# [Task to complete]
Type out the data again, word for word and in full.
START Data to process
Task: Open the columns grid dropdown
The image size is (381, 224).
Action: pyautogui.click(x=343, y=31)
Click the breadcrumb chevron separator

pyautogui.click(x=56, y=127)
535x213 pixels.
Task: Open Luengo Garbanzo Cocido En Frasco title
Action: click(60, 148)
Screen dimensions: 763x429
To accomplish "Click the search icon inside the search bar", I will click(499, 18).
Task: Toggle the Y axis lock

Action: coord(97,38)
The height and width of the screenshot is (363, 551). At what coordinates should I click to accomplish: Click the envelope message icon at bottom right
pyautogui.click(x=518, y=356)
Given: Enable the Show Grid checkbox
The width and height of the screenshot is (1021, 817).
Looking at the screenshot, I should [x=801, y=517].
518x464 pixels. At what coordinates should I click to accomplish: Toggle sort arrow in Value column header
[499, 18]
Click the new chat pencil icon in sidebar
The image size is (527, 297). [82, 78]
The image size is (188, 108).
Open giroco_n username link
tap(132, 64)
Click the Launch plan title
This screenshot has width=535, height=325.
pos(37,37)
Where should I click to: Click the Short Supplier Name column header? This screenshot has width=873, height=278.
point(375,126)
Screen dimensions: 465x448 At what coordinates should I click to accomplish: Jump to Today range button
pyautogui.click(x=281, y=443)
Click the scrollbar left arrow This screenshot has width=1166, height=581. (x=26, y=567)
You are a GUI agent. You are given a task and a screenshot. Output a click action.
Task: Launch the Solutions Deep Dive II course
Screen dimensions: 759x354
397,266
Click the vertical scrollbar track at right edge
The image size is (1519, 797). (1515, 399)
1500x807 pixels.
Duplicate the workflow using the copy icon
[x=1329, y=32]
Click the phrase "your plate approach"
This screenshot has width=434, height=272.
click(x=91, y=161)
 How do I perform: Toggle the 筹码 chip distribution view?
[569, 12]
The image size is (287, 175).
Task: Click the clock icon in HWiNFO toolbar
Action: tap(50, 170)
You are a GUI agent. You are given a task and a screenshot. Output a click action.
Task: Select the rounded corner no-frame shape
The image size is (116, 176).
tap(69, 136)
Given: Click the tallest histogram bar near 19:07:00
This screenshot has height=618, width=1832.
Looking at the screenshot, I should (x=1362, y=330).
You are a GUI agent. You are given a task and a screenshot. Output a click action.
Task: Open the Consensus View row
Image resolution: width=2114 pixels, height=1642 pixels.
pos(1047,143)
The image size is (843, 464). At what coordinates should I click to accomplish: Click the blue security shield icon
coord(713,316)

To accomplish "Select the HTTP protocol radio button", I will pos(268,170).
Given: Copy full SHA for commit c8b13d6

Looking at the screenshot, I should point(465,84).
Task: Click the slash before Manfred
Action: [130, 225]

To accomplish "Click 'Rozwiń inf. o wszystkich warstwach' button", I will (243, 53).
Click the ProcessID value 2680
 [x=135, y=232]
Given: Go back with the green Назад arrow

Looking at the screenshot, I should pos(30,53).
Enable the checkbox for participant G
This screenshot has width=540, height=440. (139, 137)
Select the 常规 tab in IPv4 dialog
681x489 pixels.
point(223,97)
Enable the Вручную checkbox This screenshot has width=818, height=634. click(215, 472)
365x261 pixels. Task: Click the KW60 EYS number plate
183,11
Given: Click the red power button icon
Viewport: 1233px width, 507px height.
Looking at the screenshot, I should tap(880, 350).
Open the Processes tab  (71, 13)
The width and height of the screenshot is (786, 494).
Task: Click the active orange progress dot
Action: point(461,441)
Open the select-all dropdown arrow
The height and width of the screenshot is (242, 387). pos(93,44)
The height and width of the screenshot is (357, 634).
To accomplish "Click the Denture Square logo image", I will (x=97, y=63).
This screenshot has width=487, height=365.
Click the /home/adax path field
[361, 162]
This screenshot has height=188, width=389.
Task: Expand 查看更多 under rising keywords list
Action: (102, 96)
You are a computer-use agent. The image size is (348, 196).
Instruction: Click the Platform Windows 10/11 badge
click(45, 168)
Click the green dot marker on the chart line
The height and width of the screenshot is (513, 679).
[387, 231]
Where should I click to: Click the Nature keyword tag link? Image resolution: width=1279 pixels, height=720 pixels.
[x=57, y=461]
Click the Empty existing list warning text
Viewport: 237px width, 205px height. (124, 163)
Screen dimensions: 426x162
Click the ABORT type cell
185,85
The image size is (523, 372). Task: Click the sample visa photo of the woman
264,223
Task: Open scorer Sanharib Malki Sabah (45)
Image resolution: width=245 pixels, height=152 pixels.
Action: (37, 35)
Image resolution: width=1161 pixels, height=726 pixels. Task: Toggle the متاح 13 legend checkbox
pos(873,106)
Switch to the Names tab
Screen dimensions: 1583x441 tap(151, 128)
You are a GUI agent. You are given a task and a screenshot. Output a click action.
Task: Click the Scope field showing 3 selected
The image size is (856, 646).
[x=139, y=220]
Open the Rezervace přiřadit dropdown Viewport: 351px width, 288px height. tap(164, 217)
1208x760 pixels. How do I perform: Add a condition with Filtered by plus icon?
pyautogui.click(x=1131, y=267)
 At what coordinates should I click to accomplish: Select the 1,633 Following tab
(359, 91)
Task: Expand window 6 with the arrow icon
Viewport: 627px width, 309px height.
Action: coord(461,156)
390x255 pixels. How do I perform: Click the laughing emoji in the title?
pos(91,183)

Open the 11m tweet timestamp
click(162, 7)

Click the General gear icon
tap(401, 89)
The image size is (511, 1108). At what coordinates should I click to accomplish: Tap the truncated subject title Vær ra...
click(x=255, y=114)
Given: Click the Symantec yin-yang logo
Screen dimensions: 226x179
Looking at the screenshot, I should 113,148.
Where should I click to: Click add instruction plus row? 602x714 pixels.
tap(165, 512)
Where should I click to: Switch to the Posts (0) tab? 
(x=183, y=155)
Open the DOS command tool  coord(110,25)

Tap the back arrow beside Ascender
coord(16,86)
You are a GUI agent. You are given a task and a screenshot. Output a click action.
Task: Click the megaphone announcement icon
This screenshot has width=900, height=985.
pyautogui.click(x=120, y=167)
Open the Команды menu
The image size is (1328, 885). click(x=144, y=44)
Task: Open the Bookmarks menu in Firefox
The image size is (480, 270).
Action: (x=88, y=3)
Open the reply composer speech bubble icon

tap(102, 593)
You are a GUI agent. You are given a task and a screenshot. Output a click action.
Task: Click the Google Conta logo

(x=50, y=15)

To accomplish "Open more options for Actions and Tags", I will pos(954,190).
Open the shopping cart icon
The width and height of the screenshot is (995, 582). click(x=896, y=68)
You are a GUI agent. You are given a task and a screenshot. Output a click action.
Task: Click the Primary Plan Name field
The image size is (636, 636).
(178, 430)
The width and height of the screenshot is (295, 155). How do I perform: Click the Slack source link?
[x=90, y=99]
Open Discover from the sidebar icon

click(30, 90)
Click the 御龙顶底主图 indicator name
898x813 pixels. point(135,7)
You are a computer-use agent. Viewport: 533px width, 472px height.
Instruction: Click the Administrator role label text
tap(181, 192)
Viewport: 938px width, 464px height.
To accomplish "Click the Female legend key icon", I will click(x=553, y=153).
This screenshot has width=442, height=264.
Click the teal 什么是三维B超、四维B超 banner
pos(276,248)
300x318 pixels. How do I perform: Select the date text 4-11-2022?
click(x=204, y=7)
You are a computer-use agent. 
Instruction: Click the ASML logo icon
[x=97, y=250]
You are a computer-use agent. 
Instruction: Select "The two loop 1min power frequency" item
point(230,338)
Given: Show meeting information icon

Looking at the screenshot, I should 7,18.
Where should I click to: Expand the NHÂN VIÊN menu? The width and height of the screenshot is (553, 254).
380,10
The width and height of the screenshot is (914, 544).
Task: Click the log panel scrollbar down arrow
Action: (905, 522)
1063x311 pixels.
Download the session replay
END Data to process
# [Answer area]
Task: Open the columns grid dropdown
The image size is (381, 224).
Action: pyautogui.click(x=343, y=31)
Click the breadcrumb chevron separator

pyautogui.click(x=56, y=127)
535x213 pixels.
Task: Open Luengo Garbanzo Cocido En Frasco title
Action: click(60, 148)
Screen dimensions: 763x429
To accomplish "Click the search icon inside the search bar", I will click(499, 18).
Task: Toggle the Y axis lock

Action: coord(97,38)
The height and width of the screenshot is (363, 551). At what coordinates should I click to accomplish: Click the envelope message icon at bottom right
pyautogui.click(x=518, y=356)
Given: Enable the Show Grid checkbox
The width and height of the screenshot is (1021, 817).
Looking at the screenshot, I should [x=801, y=517].
518x464 pixels. At what coordinates should I click to accomplish: Toggle sort arrow in Value column header
[499, 18]
Click the new chat pencil icon in sidebar
The image size is (527, 297). [82, 78]
The image size is (188, 108).
Open giroco_n username link
tap(132, 64)
Click the Launch plan title
This screenshot has width=535, height=325.
pos(37,37)
Where should I click to: Click the Short Supplier Name column header? This screenshot has width=873, height=278.
point(375,126)
Screen dimensions: 465x448 At what coordinates should I click to accomplish: Jump to Today range button
pyautogui.click(x=281, y=443)
Click the scrollbar left arrow This screenshot has width=1166, height=581. (x=26, y=567)
You are a GUI agent. You are given a task and a screenshot. Output a click action.
Task: Launch the Solutions Deep Dive II course
Screen dimensions: 759x354
397,266
Click the vertical scrollbar track at right edge
The image size is (1519, 797). (1515, 399)
1500x807 pixels.
Duplicate the workflow using the copy icon
[x=1329, y=32]
Click the phrase "your plate approach"
This screenshot has width=434, height=272.
click(x=91, y=161)
 How do I perform: Toggle the 筹码 chip distribution view?
[569, 12]
The image size is (287, 175).
Task: Click the clock icon in HWiNFO toolbar
Action: tap(50, 170)
You are a GUI agent. You are given a task and a screenshot. Output a click action.
Task: Select the rounded corner no-frame shape
The image size is (116, 176).
tap(69, 136)
Given: Click the tallest histogram bar near 19:07:00
This screenshot has height=618, width=1832.
Looking at the screenshot, I should (x=1362, y=330).
You are a GUI agent. You are given a task and a screenshot. Output a click action.
Task: Open the Consensus View row
Image resolution: width=2114 pixels, height=1642 pixels.
pos(1047,143)
The image size is (843, 464). At what coordinates should I click to accomplish: Click the blue security shield icon
coord(713,316)

To accomplish "Select the HTTP protocol radio button", I will pos(268,170).
Given: Copy full SHA for commit c8b13d6

Looking at the screenshot, I should point(465,84).
Task: Click the slash before Manfred
Action: [130, 225]

To accomplish "Click 'Rozwiń inf. o wszystkich warstwach' button", I will (243, 53).
Click the ProcessID value 2680
 [x=135, y=232]
Given: Go back with the green Назад arrow

Looking at the screenshot, I should pos(30,53).
Enable the checkbox for participant G
This screenshot has width=540, height=440. (139, 137)
Select the 常规 tab in IPv4 dialog
681x489 pixels.
point(223,97)
Enable the Вручную checkbox This screenshot has width=818, height=634. click(215, 472)
365x261 pixels. Task: Click the KW60 EYS number plate
183,11
Given: Click the red power button icon
Viewport: 1233px width, 507px height.
Looking at the screenshot, I should tap(880, 350).
Open the Processes tab  (71, 13)
The width and height of the screenshot is (786, 494).
Task: Click the active orange progress dot
Action: point(461,441)
Open the select-all dropdown arrow
The height and width of the screenshot is (242, 387). pos(93,44)
The height and width of the screenshot is (357, 634).
To accomplish "Click the Denture Square logo image", I will (x=97, y=63).
This screenshot has width=487, height=365.
Click the /home/adax path field
[361, 162]
This screenshot has height=188, width=389.
Task: Expand 查看更多 under rising keywords list
Action: (102, 96)
You are a computer-use agent. The image size is (348, 196).
Instruction: Click the Platform Windows 10/11 badge
click(45, 168)
Click the green dot marker on the chart line
The height and width of the screenshot is (513, 679).
[387, 231]
Where should I click to: Click the Nature keyword tag link? Image resolution: width=1279 pixels, height=720 pixels.
[x=57, y=461]
Click the Empty existing list warning text
Viewport: 237px width, 205px height. (124, 163)
Screen dimensions: 426x162
Click the ABORT type cell
185,85
The image size is (523, 372). Task: Click the sample visa photo of the woman
264,223
Task: Open scorer Sanharib Malki Sabah (45)
Image resolution: width=245 pixels, height=152 pixels.
Action: (37, 35)
Image resolution: width=1161 pixels, height=726 pixels. Task: Toggle the متاح 13 legend checkbox
pos(873,106)
Switch to the Names tab
Screen dimensions: 1583x441 tap(151, 128)
You are a GUI agent. You are given a task and a screenshot. Output a click action.
Task: Click the Scope field showing 3 selected
The image size is (856, 646).
[x=139, y=220]
Open the Rezervace přiřadit dropdown Viewport: 351px width, 288px height. tap(164, 217)
1208x760 pixels. How do I perform: Add a condition with Filtered by plus icon?
pyautogui.click(x=1131, y=267)
 At what coordinates should I click to accomplish: Select the 1,633 Following tab
(359, 91)
Task: Expand window 6 with the arrow icon
Viewport: 627px width, 309px height.
Action: coord(461,156)
390x255 pixels. How do I perform: Click the laughing emoji in the title?
pos(91,183)

Open the 11m tweet timestamp
click(162, 7)

Click the General gear icon
tap(401, 89)
The image size is (511, 1108). At what coordinates should I click to accomplish: Tap the truncated subject title Vær ra...
click(x=255, y=114)
Given: Click the Symantec yin-yang logo
Screen dimensions: 226x179
Looking at the screenshot, I should 113,148.
Where should I click to: Click add instruction plus row? 602x714 pixels.
tap(165, 512)
Where should I click to: Switch to the Posts (0) tab? 
(x=183, y=155)
Open the DOS command tool  coord(110,25)

Tap the back arrow beside Ascender
coord(16,86)
You are a GUI agent. You are given a task and a screenshot. Output a click action.
Task: Click the megaphone announcement icon
This screenshot has width=900, height=985.
pyautogui.click(x=120, y=167)
Open the Команды menu
The image size is (1328, 885). click(x=144, y=44)
Task: Open the Bookmarks menu in Firefox
The image size is (480, 270).
Action: (x=88, y=3)
Open the reply composer speech bubble icon

tap(102, 593)
You are a GUI agent. You are given a task and a screenshot. Output a click action.
Task: Click the Google Conta logo

(x=50, y=15)

To accomplish "Open more options for Actions and Tags", I will pos(954,190).
Open the shopping cart icon
The width and height of the screenshot is (995, 582). click(x=896, y=68)
You are a GUI agent. You are given a task and a screenshot. Output a click action.
Task: Click the Primary Plan Name field
The image size is (636, 636).
(178, 430)
The width and height of the screenshot is (295, 155). How do I perform: Click the Slack source link?
[x=90, y=99]
Open Discover from the sidebar icon

click(30, 90)
Click the 御龙顶底主图 indicator name
898x813 pixels. point(135,7)
You are a computer-use agent. Viewport: 533px width, 472px height.
Instruction: Click the Administrator role label text
tap(181, 192)
Viewport: 938px width, 464px height.
To accomplish "Click the Female legend key icon", I will click(x=553, y=153).
This screenshot has width=442, height=264.
Click the teal 什么是三维B超、四维B超 banner
pos(276,248)
300x318 pixels. How do I perform: Select the date text 4-11-2022?
click(x=204, y=7)
You are a computer-use agent. 
Instruction: Click the ASML logo icon
[x=97, y=250]
You are a computer-use agent. 
Instruction: Select "The two loop 1min power frequency" item
point(230,338)
Given: Show meeting information icon

Looking at the screenshot, I should 7,18.
Where should I click to: Expand the NHÂN VIÊN menu? The width and height of the screenshot is (553, 254).
380,10
The width and height of the screenshot is (914, 544).
Task: Click the log panel scrollbar down arrow
Action: (905, 522)
1063x311 pixels.
Download the session replay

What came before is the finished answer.